This MO question by Tim Gowers reminded me of a question I've wondered about for some time. In the delightful book Surely You're Joking, Mr. Feynman!, Feynman praises the technique of differentiating under the integral sign (a.k.a. the Leibniz integral rule):

When guys at MIT or Princeton had trouble doing a certain integral, it was because they couldn't do it with the standard methods they had learned in school. If it was contour integration, they would have found it; if it was a simple series expansion, they would have found it. Then I come along and try differentiating under the integral sign, and often it worked. So I got a great reputation for doing integrals, only because my box of tools was different from everybody else's, and they had tried all their tools on it before giving the problem to me.

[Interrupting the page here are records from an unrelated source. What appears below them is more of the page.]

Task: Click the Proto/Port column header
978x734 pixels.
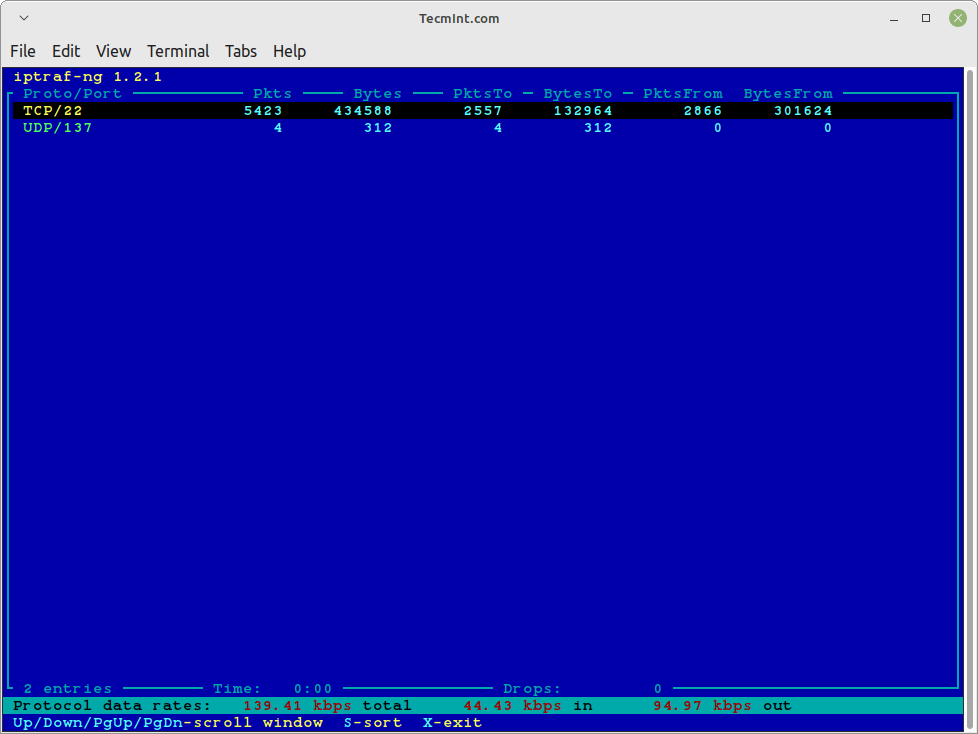Action: click(72, 94)
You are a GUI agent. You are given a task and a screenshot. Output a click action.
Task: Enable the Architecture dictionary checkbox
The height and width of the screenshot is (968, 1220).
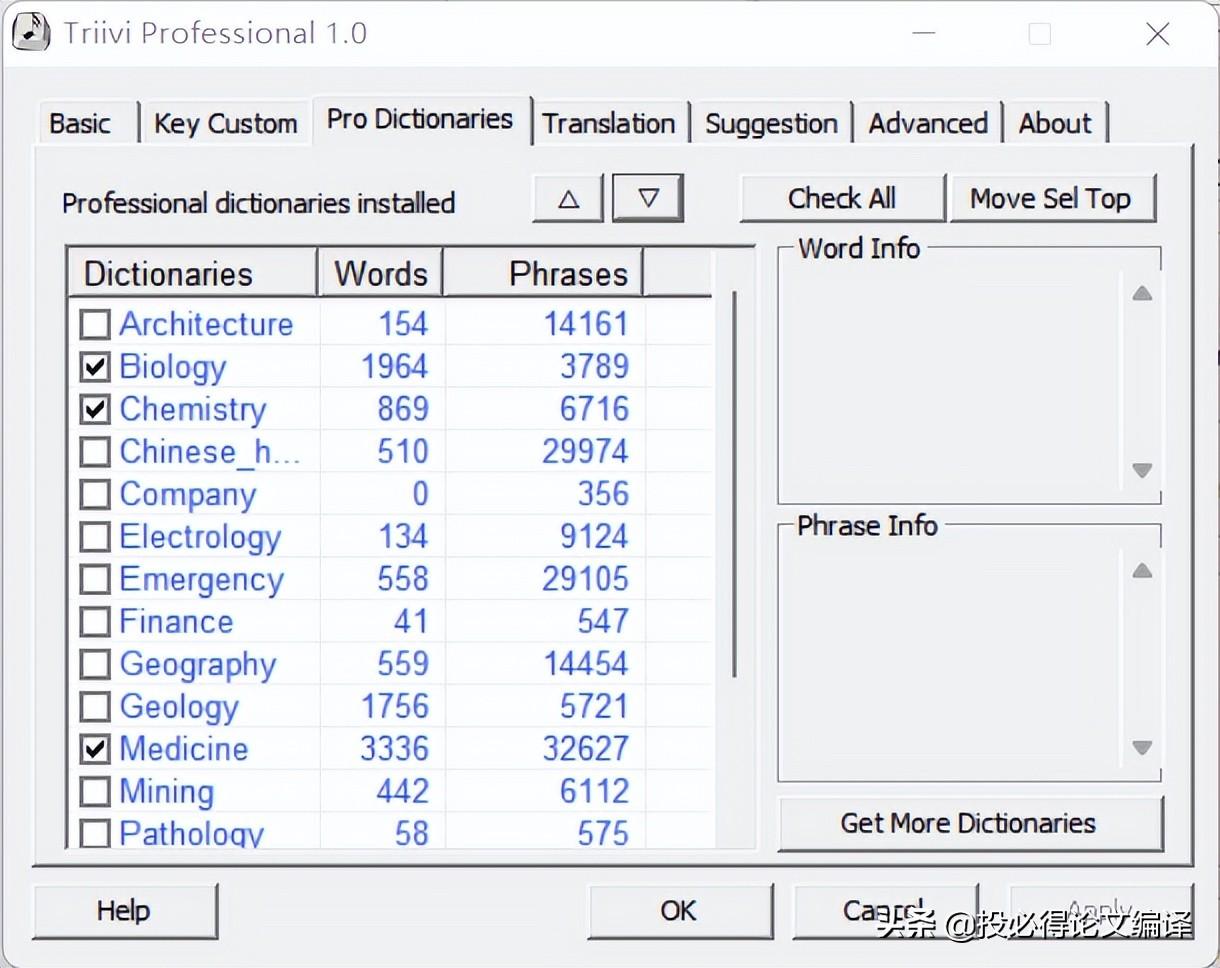coord(95,325)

Some examples of this trick are provided on the Wikipedia page that I linked to above. What I am wondering is whether there is a systematic way to attack integrals via the introduction of an extra parameter and applying the Leibniz integral rule. By "systematic" I mean something that could be incorporated into the symbolic integration algorithms of a computer algebra package.

The closest thing I've found in the literature is the paper "The Method of Differentiating under the Integral Sign," by Gert Almkvist and Doron Zeilberger, J. Symbolic Computation 10 (1990), 571–591, which develops an algorithm for finding a differential equation satisfied by the integral $$R(x) = \int_{-\infty}^\infty F(x,y)\ dy$$ when $F(x,y)$ is holonomic. However, typically the critical step in evaluating an integral "the Feynman way" is to figure out how to introduce an extra parameter in the right way, and the Almkvist–Zeilberger paper does not provide a systematic algorithm for this step.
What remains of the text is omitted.